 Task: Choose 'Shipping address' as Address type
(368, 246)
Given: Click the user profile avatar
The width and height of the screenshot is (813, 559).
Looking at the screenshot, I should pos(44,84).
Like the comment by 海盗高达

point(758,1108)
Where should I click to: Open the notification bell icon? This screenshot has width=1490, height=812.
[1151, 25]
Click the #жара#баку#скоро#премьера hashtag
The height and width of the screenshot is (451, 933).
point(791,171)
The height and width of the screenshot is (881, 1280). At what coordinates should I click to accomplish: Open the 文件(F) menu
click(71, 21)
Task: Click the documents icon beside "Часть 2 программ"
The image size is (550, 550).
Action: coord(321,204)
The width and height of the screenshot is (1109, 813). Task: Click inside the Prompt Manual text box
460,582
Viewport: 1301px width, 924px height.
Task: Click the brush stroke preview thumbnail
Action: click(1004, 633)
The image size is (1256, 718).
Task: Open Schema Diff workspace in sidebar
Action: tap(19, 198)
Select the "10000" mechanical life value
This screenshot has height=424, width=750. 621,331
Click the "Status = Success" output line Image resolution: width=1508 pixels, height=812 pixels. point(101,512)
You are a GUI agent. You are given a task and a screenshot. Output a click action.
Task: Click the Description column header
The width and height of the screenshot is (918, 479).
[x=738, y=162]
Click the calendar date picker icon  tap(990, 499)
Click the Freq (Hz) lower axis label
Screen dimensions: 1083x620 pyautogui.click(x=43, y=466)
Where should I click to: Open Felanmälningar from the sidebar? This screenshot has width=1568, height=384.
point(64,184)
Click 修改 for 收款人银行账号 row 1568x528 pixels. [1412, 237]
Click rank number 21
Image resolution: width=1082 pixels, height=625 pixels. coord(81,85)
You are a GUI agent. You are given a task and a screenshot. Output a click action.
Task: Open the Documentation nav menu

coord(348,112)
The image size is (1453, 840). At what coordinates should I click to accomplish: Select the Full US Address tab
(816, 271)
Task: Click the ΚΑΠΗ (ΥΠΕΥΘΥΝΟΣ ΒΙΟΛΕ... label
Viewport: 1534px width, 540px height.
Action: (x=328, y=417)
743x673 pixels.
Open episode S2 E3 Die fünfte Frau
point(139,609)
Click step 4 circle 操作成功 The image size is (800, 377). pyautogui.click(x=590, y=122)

:::

TASK DETAILS
Give back, unchanged, every line from the one with "Where should I click to: Open Felanmälningar" to the end of the entries above.

ANSWER SPACE
Where should I click to: Open Felanmälningar from the sidebar? This screenshot has width=1568, height=384.
point(64,184)
Click 修改 for 收款人银行账号 row 1568x528 pixels. [1412, 237]
Click rank number 21
Image resolution: width=1082 pixels, height=625 pixels. coord(81,85)
You are a GUI agent. You are given a task and a screenshot. Output a click action.
Task: Open the Documentation nav menu

coord(348,112)
The image size is (1453, 840). At what coordinates should I click to accomplish: Select the Full US Address tab
(816, 271)
Task: Click the ΚΑΠΗ (ΥΠΕΥΘΥΝΟΣ ΒΙΟΛΕ... label
Viewport: 1534px width, 540px height.
Action: (x=328, y=417)
743x673 pixels.
Open episode S2 E3 Die fünfte Frau
point(139,609)
Click step 4 circle 操作成功 The image size is (800, 377). pyautogui.click(x=590, y=122)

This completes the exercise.